Problem details>
Go through the data and report each line that holds the string "navigation".

Records for the exercise>
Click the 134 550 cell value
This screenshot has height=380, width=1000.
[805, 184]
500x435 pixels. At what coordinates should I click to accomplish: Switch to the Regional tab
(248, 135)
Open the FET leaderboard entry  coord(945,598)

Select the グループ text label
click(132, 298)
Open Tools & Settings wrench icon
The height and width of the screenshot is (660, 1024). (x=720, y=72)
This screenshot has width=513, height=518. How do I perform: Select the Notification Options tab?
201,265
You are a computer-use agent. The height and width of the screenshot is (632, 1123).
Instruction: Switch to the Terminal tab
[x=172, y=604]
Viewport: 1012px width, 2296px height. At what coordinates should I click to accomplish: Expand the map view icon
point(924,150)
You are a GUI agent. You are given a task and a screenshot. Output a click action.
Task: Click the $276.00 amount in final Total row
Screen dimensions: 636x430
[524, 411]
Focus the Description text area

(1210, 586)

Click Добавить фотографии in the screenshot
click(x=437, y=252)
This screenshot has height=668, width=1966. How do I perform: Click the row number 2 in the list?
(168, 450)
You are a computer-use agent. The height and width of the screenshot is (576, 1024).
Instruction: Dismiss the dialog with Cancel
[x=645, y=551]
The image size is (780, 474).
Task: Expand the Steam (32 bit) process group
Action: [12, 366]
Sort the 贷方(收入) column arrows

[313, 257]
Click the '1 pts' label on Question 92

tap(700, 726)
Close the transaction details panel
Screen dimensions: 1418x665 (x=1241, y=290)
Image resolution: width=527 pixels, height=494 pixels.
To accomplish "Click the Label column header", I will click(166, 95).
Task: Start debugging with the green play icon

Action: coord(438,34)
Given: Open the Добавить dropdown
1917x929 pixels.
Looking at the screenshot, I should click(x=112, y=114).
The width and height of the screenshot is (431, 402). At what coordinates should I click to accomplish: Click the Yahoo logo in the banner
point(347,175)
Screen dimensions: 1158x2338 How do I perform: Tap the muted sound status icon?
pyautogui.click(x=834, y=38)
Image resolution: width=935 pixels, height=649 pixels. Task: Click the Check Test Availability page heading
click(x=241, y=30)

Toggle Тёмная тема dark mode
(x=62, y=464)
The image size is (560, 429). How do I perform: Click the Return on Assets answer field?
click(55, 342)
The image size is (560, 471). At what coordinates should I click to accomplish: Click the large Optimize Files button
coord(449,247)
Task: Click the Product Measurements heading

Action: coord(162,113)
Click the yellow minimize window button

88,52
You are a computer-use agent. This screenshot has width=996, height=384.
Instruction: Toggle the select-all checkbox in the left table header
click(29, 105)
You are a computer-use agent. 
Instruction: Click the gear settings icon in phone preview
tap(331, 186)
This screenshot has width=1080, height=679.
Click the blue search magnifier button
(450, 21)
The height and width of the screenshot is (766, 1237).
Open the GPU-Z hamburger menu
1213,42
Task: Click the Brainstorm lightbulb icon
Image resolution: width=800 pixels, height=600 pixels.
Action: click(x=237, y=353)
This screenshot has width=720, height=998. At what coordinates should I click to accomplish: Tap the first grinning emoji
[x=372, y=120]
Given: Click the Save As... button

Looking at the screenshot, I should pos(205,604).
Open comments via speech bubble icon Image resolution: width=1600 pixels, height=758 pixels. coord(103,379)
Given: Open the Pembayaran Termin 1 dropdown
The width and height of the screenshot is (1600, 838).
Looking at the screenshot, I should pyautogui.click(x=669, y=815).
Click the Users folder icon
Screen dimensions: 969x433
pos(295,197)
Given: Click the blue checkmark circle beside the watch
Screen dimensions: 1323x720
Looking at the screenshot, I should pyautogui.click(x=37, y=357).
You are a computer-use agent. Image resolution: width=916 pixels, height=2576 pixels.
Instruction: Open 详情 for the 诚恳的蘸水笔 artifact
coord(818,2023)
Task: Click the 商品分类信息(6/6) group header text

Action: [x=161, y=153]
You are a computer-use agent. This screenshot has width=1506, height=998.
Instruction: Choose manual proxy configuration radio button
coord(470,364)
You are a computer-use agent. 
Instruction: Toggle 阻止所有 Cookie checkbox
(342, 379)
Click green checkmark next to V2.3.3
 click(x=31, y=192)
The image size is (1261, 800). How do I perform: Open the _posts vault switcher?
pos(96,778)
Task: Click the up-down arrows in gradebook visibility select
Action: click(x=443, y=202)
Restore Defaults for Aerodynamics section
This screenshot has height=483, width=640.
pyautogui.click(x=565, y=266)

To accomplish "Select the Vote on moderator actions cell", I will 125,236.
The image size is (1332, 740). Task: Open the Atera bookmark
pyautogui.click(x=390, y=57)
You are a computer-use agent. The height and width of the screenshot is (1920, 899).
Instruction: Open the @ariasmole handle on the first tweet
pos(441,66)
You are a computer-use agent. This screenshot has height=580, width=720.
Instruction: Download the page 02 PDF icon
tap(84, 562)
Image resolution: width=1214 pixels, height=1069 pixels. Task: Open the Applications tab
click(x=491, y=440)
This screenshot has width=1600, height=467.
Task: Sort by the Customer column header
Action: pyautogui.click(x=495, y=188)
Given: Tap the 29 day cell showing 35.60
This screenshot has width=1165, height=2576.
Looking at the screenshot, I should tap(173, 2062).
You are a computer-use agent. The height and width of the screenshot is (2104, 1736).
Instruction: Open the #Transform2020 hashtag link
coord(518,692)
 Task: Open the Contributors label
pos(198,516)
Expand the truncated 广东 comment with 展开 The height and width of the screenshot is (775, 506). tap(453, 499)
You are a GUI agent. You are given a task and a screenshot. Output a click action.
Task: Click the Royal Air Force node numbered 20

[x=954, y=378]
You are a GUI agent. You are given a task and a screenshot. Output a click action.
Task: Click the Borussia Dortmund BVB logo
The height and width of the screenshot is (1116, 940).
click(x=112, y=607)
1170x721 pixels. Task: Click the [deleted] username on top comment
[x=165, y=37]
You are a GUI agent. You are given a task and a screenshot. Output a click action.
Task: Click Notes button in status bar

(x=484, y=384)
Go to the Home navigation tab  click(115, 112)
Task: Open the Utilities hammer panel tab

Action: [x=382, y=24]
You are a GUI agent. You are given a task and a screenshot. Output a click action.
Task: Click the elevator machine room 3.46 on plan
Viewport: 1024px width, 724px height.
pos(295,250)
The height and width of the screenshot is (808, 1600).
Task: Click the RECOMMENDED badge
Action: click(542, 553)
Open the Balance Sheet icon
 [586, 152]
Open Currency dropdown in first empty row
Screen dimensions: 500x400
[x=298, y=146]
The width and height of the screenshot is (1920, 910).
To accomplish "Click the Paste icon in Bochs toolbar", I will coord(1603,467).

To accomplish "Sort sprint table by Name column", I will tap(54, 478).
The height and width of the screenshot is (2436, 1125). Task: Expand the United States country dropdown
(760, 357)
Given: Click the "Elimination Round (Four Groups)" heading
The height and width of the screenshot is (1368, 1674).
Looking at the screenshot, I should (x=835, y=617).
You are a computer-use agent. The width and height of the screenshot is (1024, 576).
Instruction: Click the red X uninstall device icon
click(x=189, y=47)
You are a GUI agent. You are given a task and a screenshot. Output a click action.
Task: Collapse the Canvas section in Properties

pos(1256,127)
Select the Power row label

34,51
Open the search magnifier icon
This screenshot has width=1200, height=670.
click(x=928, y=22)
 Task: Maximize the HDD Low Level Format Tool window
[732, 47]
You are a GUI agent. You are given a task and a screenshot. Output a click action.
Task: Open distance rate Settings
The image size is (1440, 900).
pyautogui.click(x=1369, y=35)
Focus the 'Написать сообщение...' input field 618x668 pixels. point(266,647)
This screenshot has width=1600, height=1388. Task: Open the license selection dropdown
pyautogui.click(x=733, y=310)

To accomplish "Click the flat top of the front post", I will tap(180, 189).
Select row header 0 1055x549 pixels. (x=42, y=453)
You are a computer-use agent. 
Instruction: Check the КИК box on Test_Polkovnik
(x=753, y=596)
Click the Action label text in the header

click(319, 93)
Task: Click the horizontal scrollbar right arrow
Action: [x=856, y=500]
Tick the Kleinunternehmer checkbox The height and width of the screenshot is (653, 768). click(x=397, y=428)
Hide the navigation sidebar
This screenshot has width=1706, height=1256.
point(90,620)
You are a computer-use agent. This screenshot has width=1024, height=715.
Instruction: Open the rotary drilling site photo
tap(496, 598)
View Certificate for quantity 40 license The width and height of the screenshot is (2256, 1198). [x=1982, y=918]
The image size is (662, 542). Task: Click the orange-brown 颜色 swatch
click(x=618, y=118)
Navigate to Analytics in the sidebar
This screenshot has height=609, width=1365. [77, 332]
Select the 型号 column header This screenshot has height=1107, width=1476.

Exercise result>
Go to the Home navigation tab  click(115, 112)
Hide the navigation sidebar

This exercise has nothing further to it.